Ou seja, salta aos olhos um inafastável paradoxo argumentativo trazido pelas alegações de impetração: há frequentes e contundentes apontamentos de excesso de prazo, pouca celeridade e ausência de objetividade nas diligências. 

Contudo, há contundentes fatos recentes, situações que demonstram progresso nas investigações. Ademais, e conforme bem asseverado no parecer ofertado pela d. Procuradoria Regional Eleitoral, o caso guarda alta complexidade, pois envolve diversos agentes e vítimas (não apenas o Estado), de forma que salta aos olhos a permanência de justa causa da investigação.

Trago, a título de desfecho, ingrediente que também considero relevante para a denegação do presente habeas corpus, qual seja, o exercício da supervisão de parte deste Tribunal Regional Eleitoral, que retornou ao assento originário. 

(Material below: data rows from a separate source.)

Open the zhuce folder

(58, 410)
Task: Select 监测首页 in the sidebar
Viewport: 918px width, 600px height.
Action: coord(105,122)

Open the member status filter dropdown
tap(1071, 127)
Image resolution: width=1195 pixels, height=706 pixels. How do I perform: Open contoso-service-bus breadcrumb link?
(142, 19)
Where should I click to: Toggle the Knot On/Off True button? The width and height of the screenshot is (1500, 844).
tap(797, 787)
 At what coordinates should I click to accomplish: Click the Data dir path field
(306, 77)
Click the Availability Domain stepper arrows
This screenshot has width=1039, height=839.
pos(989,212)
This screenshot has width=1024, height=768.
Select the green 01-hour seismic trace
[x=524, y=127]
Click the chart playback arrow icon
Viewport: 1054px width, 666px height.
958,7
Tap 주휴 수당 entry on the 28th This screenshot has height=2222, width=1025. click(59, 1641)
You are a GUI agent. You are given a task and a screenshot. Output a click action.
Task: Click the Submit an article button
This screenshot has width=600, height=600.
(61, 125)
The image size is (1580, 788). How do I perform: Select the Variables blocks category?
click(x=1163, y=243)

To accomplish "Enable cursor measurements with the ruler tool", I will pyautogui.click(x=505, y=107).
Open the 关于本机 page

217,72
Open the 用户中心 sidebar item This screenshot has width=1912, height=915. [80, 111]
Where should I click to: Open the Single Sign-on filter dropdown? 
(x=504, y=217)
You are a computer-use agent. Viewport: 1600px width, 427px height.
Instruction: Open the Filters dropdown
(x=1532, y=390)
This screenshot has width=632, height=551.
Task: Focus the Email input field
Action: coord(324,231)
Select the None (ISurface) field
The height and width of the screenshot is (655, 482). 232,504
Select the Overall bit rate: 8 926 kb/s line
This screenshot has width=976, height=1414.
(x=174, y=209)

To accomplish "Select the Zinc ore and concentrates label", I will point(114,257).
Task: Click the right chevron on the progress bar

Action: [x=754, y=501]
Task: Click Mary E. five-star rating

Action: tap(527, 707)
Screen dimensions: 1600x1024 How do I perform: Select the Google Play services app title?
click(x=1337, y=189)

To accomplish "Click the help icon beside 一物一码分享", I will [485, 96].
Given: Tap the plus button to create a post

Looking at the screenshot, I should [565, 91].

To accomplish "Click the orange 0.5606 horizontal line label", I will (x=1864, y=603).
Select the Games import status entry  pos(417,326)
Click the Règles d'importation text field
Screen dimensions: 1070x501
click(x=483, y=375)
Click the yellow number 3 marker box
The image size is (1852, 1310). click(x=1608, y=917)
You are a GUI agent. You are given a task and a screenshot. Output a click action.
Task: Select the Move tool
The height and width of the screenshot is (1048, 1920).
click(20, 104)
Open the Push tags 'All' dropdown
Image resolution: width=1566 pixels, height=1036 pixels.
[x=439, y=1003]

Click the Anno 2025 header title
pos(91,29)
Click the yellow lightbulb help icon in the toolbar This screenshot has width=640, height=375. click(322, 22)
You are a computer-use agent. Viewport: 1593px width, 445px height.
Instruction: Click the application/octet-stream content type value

Vale dizer, a atuação da Exma. Desa. El. Patrícia da Silveira Oliveira (magistrada titular do assento "Jurista 2") ocorrera sob condição peculiar, substitutiva, durou cerca de 50 dias e fora derivada da vacância do assento "Jurista 1", ocupada pelo então Des. Eleitoral Caetano Cuervo Lo Pumo até o dia 30.4.2024. Atualmente, ocupa o assento o Exmo. Des. El. Francisco Thomaz Telles, empossado aos 21.6.2024 e que, inclusive, já supervisiona aqueles trabalhos investigativos.

Dessa forma, obviamente sem que sejam desrespeitados direitos e garantias fundamentais, e com prestígio à razoabilidade na duração, o inquérito policial tem em seu bojo medidas devidamente fundamentadas, proporcionais e adequadas ao atual momento do expediente investigativo.

Diante do exposto, VOTO pela denegação do habeas corpus impetrado por Eduardo Fuchs Filho e Luisie Krusser Silveira em favor do paciente ÁLVARO MATA LARA.